- RECORDS SUPPLIED:
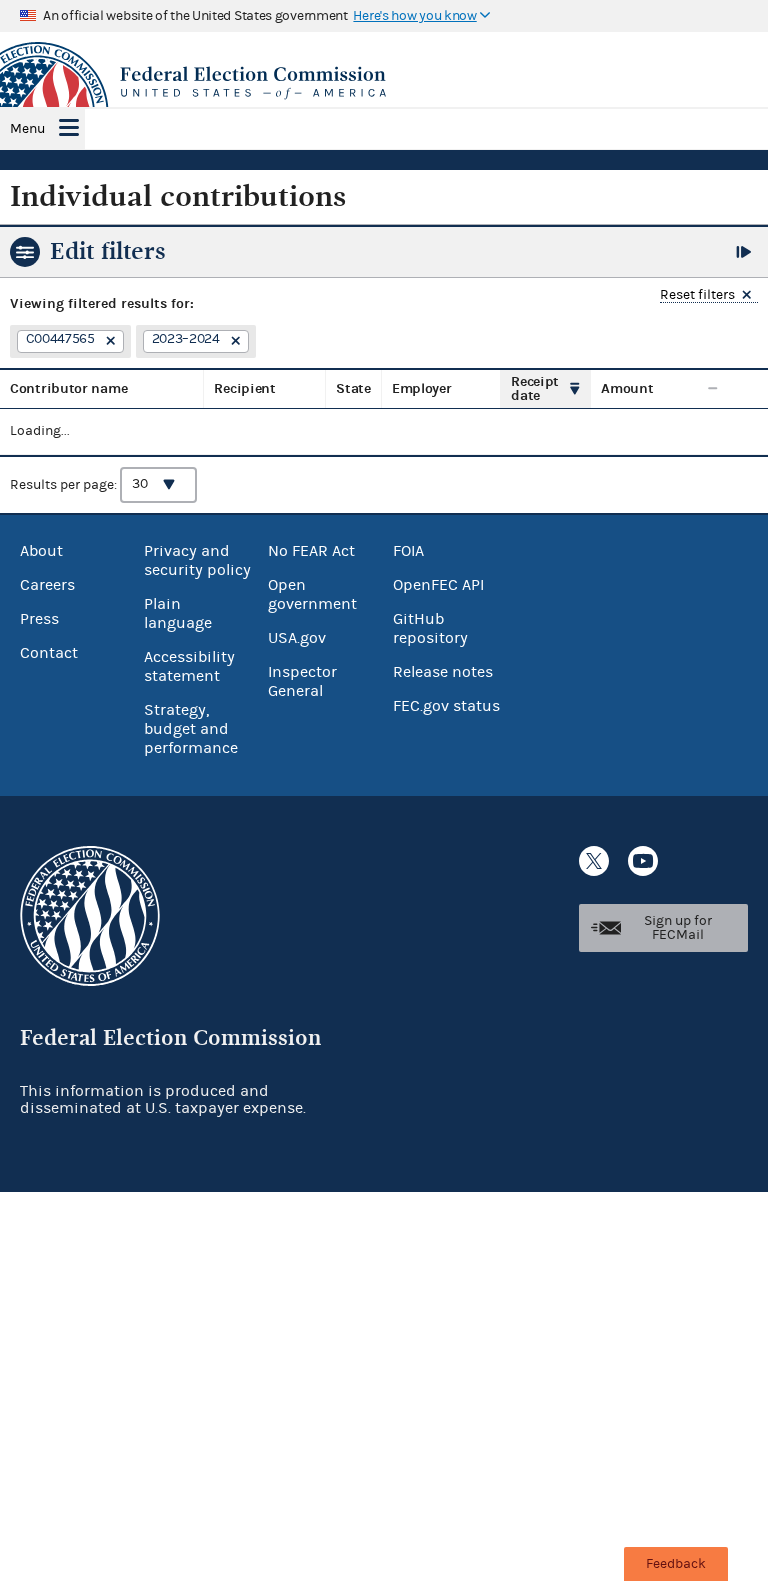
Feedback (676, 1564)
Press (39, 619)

---

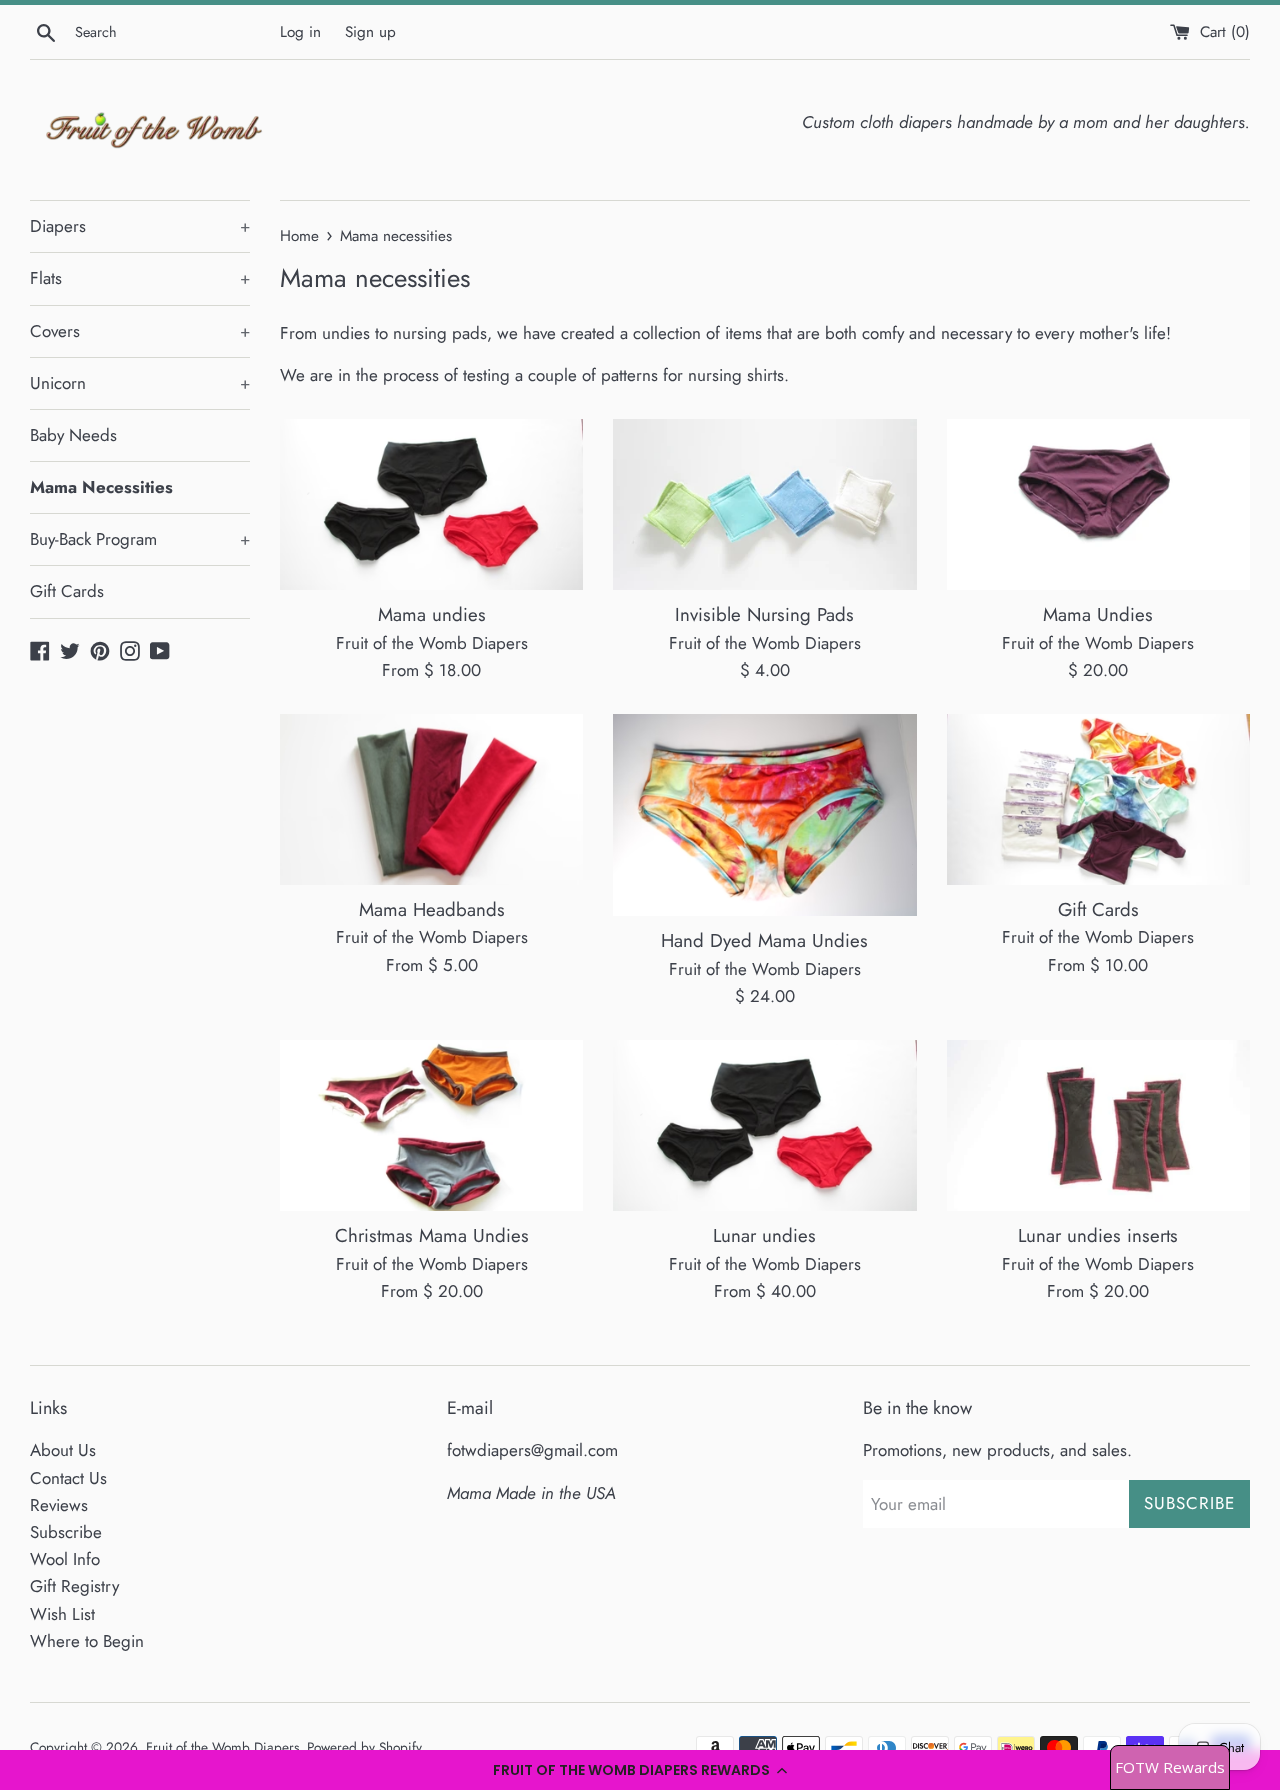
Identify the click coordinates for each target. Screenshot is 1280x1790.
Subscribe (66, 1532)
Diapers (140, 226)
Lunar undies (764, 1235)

- TRY IT:
Set down, from the entries above, exactly the lines from the one with "Identify the click" up to and including the one with "Lunar undies (764, 1235)", and no other lines.

- TASK RESPONSE:
Identify the click coordinates for each target. Screenshot is 1280x1790.
Subscribe (66, 1532)
Diapers (140, 226)
Lunar undies (764, 1235)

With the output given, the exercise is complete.